No campo artístico, o livro apresenta também uma realidade desafiadora. Realço a influência do corpo docente da Faculdade de Belas Artes de Vigo, em que 50%  do mesmo vinha de fora da Galiza, e tinham um foco importante nas questões  relacionadas com género, feminismo, identidade sexual. No entanto faltava-lhes um compromisso com a cultura galega. O que origina uma tensão entre a cultura  local e a necessidade de abordar questões globais de género e identidade sexual.  

Saliento também as artes cénicas, revelando-se um terreno fértil para a  desconstrução de papéis de género. A prática cénica é descrita como um espaço  lúdico, onde o humor e a irreverência são usados para romper preconceitos. Experiências como a proposta de Natalia Outeiro, Patricia de Lorenzo e Fany Bello,  na qual convidam um grupo de mulheres a assumirem papéis masculinos,  revelam o género como uma construção social, susceptível de ser modificada. 

A crítica de Gracia Trujillo à visão que a sociedade tem das minorias sexuais como  meras cópias defeituosas do modelo heterossexual é particularmente perspicaz.  Esta observação denuncia a persistência de um sistema que marginaliza e inferioriza aquilo que não compreende, algo que a obra combate ao proporcionar  voz e espaço a essas narrativas. 

Outro ponto relevante são as referências a Portugal e Lisboa, que ampliam a  discussão e conectam as lutas LGBTIQ galegas a um contexto mais amplo. Esta  abordagem transfronteiriça enriquece o livro, fomentando trocas culturais e debates essenciais, como refere Daniela Bento. 

Visto que tive um percurso académico ligado as artes, para mim, tem bastante  importância o poder transformador da arte e da cultura na desconstrução de  normas e na promoção da diversidade, um ponto essencial para o progresso social. 

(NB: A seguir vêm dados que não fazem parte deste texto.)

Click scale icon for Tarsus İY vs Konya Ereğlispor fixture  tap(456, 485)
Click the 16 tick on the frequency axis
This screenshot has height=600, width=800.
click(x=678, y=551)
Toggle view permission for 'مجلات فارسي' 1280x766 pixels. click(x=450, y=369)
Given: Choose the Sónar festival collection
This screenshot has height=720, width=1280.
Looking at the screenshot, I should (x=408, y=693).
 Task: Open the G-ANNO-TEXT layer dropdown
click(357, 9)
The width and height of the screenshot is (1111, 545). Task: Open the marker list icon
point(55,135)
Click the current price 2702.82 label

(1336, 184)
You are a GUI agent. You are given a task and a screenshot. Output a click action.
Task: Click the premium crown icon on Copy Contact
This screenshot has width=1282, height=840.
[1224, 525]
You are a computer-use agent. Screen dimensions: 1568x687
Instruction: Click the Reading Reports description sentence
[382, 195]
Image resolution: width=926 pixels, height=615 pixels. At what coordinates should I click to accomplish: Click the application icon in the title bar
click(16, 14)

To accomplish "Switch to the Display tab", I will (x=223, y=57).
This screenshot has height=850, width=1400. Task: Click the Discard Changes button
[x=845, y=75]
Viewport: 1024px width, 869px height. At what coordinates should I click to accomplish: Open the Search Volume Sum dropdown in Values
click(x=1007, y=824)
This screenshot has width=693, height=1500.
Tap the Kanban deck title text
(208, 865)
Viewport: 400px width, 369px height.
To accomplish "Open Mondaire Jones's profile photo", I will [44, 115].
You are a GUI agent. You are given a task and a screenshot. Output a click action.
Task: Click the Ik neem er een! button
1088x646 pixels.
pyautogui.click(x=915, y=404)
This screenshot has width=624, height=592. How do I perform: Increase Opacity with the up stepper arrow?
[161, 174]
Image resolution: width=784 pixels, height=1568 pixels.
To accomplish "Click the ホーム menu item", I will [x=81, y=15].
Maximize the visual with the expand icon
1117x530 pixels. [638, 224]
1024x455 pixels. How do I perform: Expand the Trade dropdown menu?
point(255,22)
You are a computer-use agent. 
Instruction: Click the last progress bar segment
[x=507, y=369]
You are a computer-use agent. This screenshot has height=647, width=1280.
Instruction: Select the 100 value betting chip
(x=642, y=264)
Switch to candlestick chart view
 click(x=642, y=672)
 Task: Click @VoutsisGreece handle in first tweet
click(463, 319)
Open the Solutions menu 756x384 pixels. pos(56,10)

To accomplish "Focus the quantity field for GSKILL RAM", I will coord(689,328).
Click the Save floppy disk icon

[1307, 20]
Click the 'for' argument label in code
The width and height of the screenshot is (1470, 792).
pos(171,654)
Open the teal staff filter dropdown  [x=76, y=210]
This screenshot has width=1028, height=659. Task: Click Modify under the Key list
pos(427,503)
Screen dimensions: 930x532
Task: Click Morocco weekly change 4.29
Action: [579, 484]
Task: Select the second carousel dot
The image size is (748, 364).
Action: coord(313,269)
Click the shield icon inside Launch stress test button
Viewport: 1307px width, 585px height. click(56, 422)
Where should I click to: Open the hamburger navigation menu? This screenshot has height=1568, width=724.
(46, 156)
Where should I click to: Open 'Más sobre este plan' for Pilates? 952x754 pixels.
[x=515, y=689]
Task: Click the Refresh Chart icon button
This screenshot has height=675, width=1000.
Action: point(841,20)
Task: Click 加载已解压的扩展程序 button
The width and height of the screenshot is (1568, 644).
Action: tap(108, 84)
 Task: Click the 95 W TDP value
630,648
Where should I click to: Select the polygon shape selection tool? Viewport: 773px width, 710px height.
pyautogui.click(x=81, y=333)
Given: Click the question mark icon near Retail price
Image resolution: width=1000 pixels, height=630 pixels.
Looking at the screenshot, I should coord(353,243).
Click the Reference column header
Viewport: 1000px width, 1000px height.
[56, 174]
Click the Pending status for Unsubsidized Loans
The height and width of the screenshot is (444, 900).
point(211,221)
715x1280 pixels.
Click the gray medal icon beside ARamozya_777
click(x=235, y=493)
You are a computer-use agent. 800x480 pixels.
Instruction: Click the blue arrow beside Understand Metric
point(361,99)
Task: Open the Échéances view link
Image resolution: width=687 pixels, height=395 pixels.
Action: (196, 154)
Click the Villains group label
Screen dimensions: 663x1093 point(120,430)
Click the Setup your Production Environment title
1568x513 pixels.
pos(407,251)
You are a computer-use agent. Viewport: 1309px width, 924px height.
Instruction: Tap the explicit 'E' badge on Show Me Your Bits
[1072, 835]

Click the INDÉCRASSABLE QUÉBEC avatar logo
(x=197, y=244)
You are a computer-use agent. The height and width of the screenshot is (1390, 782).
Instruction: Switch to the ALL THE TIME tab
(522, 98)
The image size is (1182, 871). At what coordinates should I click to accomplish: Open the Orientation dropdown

"NÓS XS INADAPTADXS" é um convite à reflexão, ao debate e à acção. Com uma  abordagem interseccional e inclusiva, a obra desafia o domínio heteronormativo,  propõe novas narrativas e reforça a importância de espaços artísticos e culturais  na construção de uma sociedade mais plural e justa. Trata-se de uma leitura  essencial para quem deseja entender, desconstruir e contribuir para um mundo  onde a diversidade não seja apenas tolerada, mas celebrada.